宇佐美さん『bubble』、これですよこれ......という安堵から泣く(比喩でなく)。10頭〜中以来の『bubble』だったけれど、この演目はM1でどれだけ精度高く振りを打ち込めるかが肝に思う。自分が辛くとりがちなのだろうけど、かなりシビアな演目な気もしている。

『spring vision』は個人的な感慨とか惹き起こされる感情のほうが優位に立っていて、言えることといっても泣いたとかそんなものにしかならない。この演目に対する言葉は随分前に供養したというか、あれ以上に費やす言葉がなく、というか言葉を費やさずして、自分に起こる感情をそのまま受け取れるような。まだあと何回も見られるのかと思うと......

『黒煙』は2回目と4回目に。ラストはお客さんのご厚意でかぶりドセンに。これが本当に驚き。周辺視野まですべて舞台になり、深い奥行きは3D映画のように非現実的な視覚効果をもたらして、まったく見え方を異ならせる。あるいはリアルVR(?)。
そしてベッド、最近いろいろと「エロい」という経験について考えているけど、この回・この環境のベッドがダントツを更新してしまい、勘弁してくださいという気持ちに......ストリップで得られたいやらしい気持ちの最高がここに。あるいは、「いやらしい気持ち」というのはここまで高められるのかという気づき。これは10頭小倉あたりの感想でも書いたことだけど、基本的にそうはしたくないタイプの自分が、隷従への欲求が感じられてしまうほどにすばらしかった。いま、この人に身をすべて預けたいと感じることは、たぶん性器的な欲望よりずっと、はるかにずっと「エロい」ことなのは間違いないと思う。
視線がエロさの在処とはいえ、その視線は常に観客に向けられるわけではなく、ときおり身体をくねらせる動きに相同して這うように盆の面へ送られることがある。
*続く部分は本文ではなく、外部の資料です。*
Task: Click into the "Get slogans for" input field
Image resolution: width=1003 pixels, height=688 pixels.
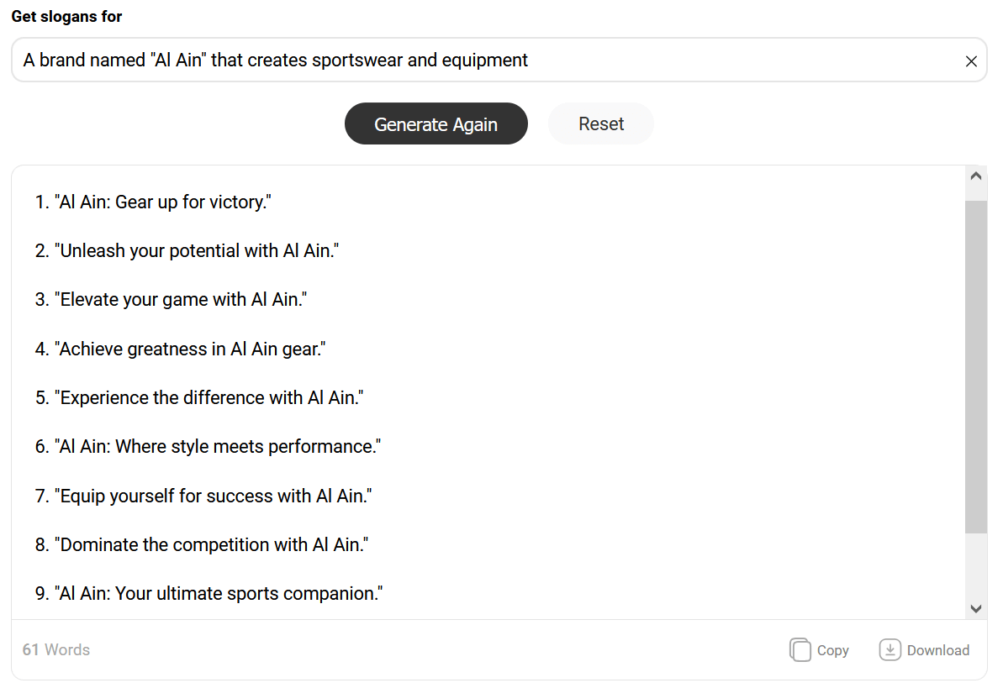Action: (x=486, y=60)
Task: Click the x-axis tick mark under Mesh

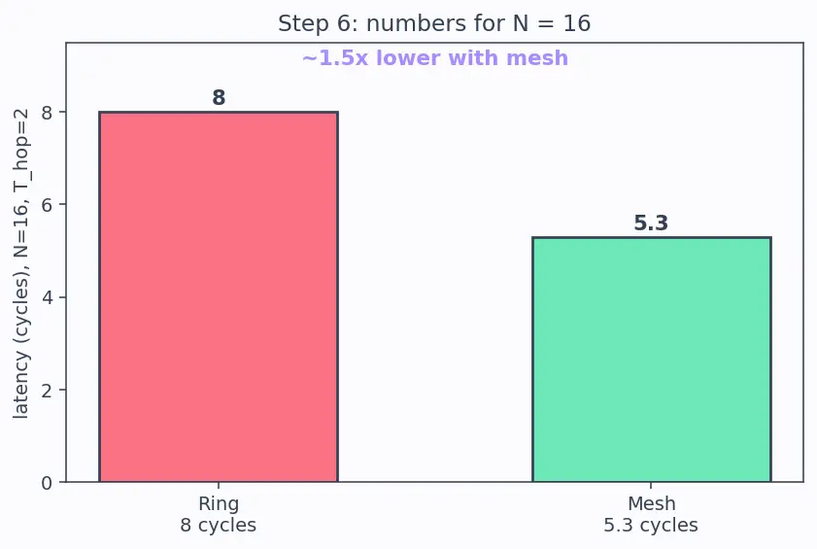Action: pos(651,486)
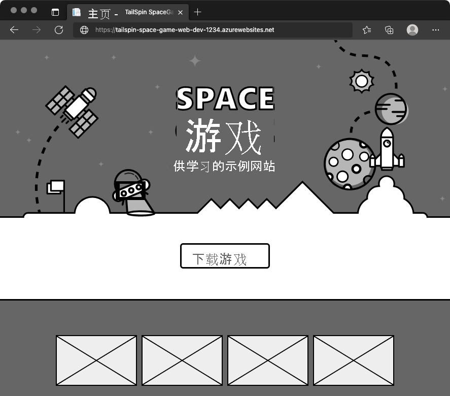Click the 下载游戏 download button
The image size is (450, 396).
coord(225,256)
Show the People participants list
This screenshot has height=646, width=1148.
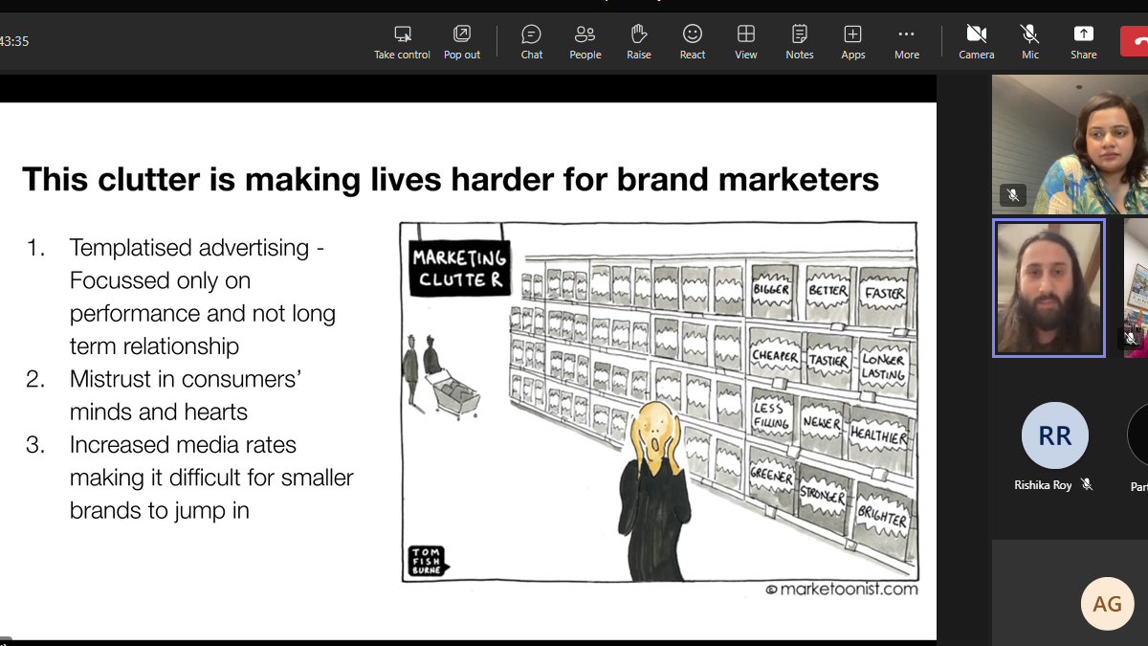[585, 42]
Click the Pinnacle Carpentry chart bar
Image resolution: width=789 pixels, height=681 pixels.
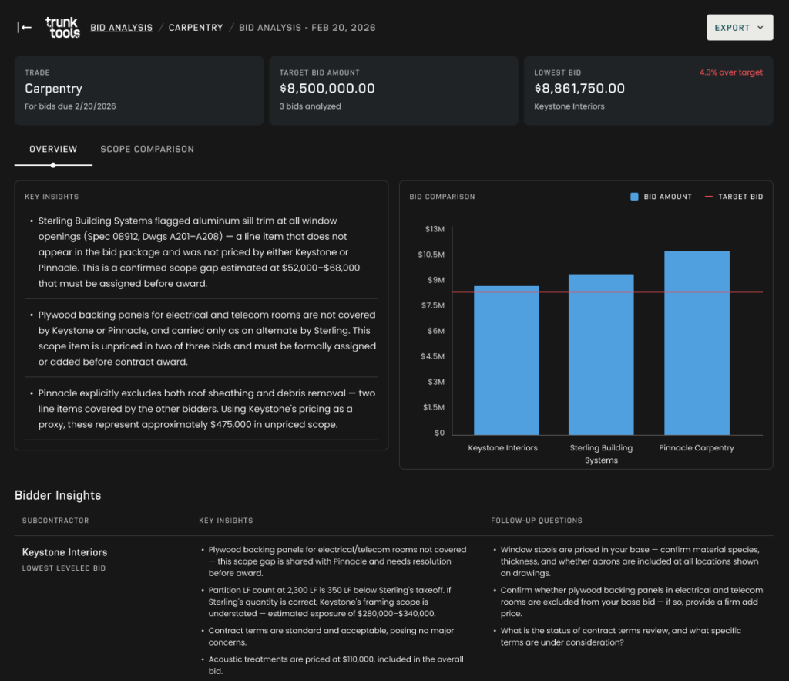point(697,342)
向けられる視線は期待のうちにサスペンドされて、だが不意にそれがこちらに突きつけられる。また、こうした焦らしのプレイは単純に反復するゲームではなく、構わずに脱衣が進行することと交錯しつつ行われる。期待のずらしは複層化されている。この時間の主導権は決定的に宇佐美さんのほうにあって、かつ、その奪われたイニシアチブが交錯的な進行によって鼻先にぶら下げられるような経験が、『黒煙』のエロスなのだと思う。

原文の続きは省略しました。